* Work item *
Both the line containing "You are a GUI" and the line containing "Task: Choose label template number 2" belong to the span. Output exactly that span from the listing below, and nothing outside it.

* Data listing *
....

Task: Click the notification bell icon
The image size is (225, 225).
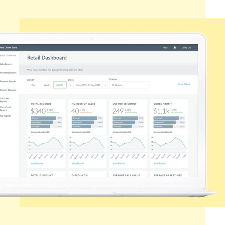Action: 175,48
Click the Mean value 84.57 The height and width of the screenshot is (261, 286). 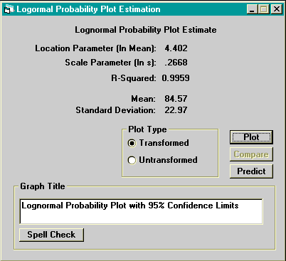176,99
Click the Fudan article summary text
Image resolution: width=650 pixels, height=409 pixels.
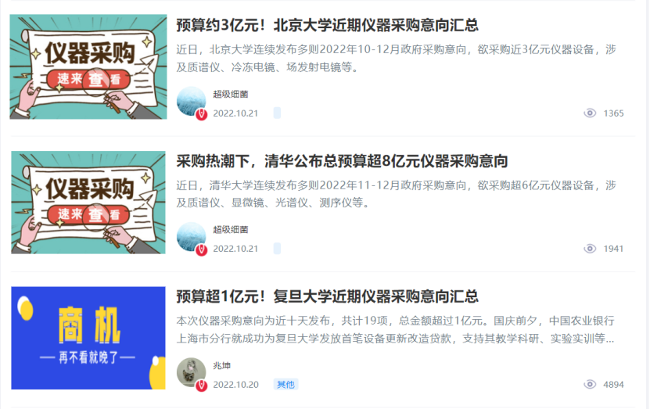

....

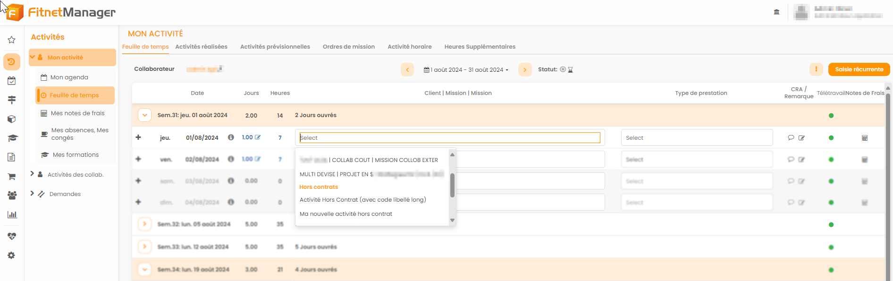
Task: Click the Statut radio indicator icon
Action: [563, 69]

....

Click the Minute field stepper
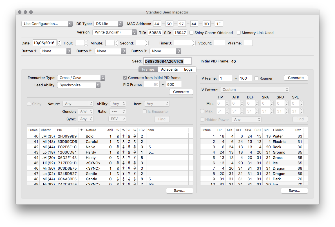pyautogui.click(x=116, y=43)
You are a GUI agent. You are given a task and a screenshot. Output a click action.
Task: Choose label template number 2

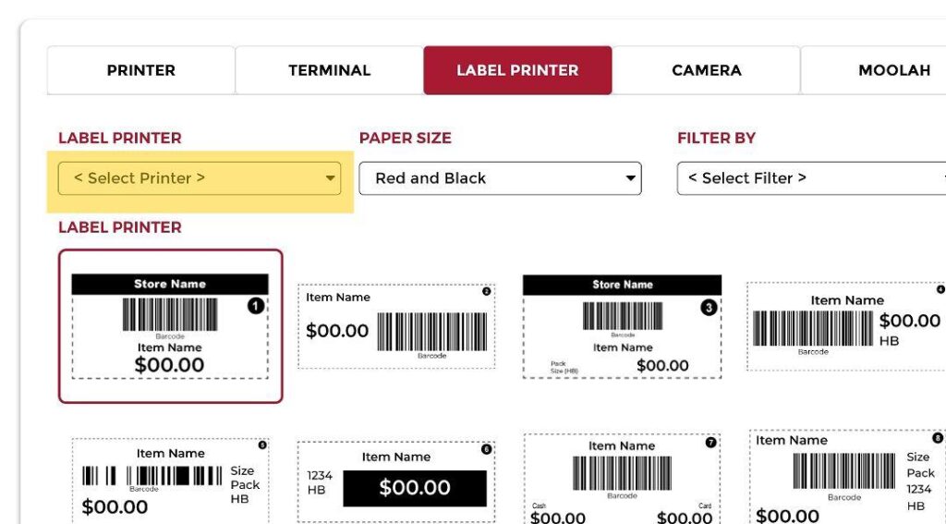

....

* Answer for this exercise *
You are a GUI agent. You are given a task and a screenshot. Output a click action.
Task: Choose label template number 2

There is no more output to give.